The eurozone economy stagnated late last year as a lingering energy crisis sparked a loss of competitiveness in some European industries, and consumers reined in spending to grapple with high living costs, Europe’s statistics agency reported Tuesday.
But economists believe the worst may be over, as the European Central Bank continues its campaign to wring out inflation without plunging the eurozone economy into a deep downturn.
Economic output in the 20 countries that use the euro currency grew at zero percent in the last three months of 2023 versus the previous quarter, after contracting in the third quarter, narrowly avoiding a recession. Compared with a year ago, the eurozone grew by just 0.1 percent.
The anemic pace is keeping Europe far behind the United States, where the economy, although slowing from a breakneck growth pace, continues to be powered by consumer spending. Aggressive interest rate increases by the Federal Reserve have brought a slowdown in inflation, and the Fed is expected to begin unwinding those increases soon.
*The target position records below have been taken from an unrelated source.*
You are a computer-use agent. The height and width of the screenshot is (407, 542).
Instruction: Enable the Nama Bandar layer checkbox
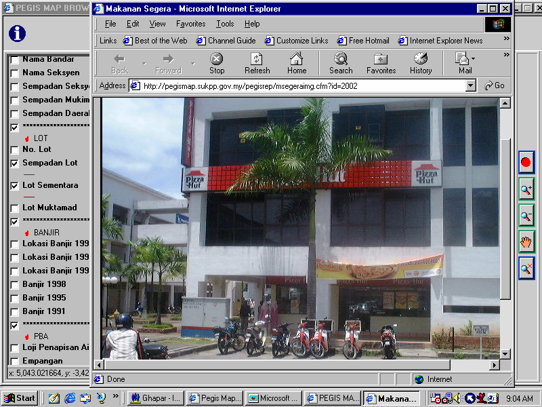(14, 60)
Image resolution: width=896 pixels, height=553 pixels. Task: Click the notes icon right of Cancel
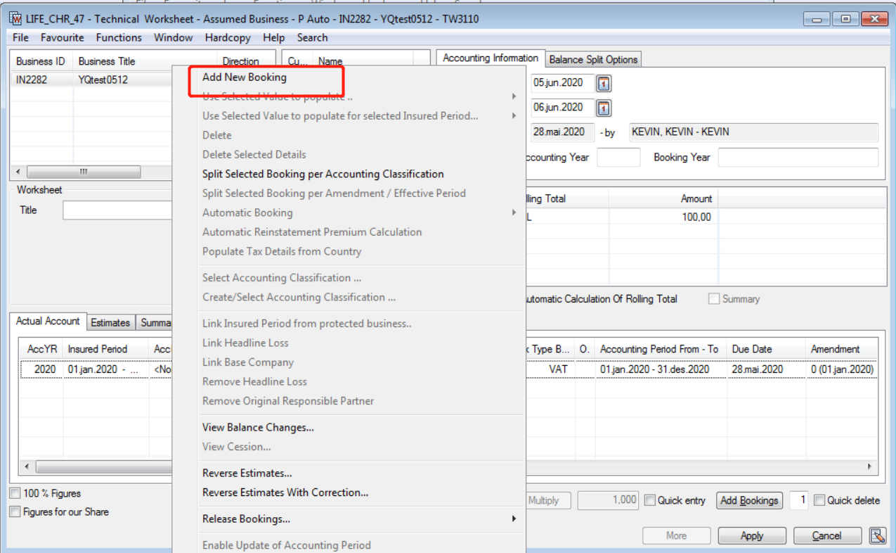(x=877, y=536)
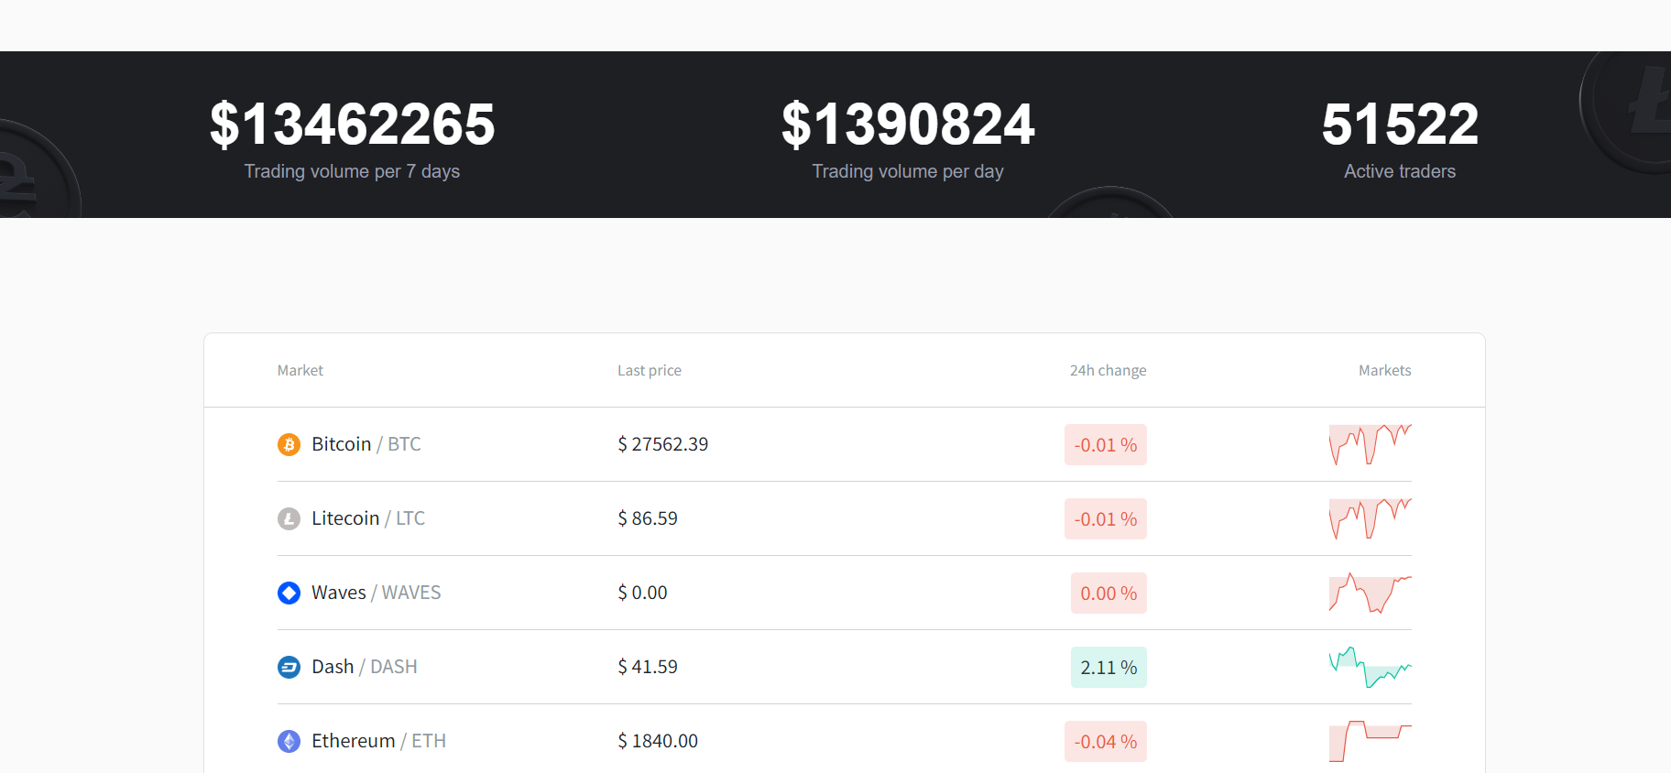Click the Last price column header
The height and width of the screenshot is (773, 1671).
point(649,370)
“The gap in economic activity between the U.S. and eurozone is widening significantly at the moment,” said Bert Colijn, chief eurozone economist at ING Bank. “Part of this is structural as the eurozone faces a loss of competitiveness on the back of structural changes in the economic environment since the war in Ukraine and energy crisis.”
In Europe, businesses have been forced to raise wages in the last year to help workers and consumers keep up with high costs. That has added to the challenges facing policymakers at the E.C.B., who, like the Fed, had ratcheted up interest rates to curb the rise in prices before recently pausing their campaign.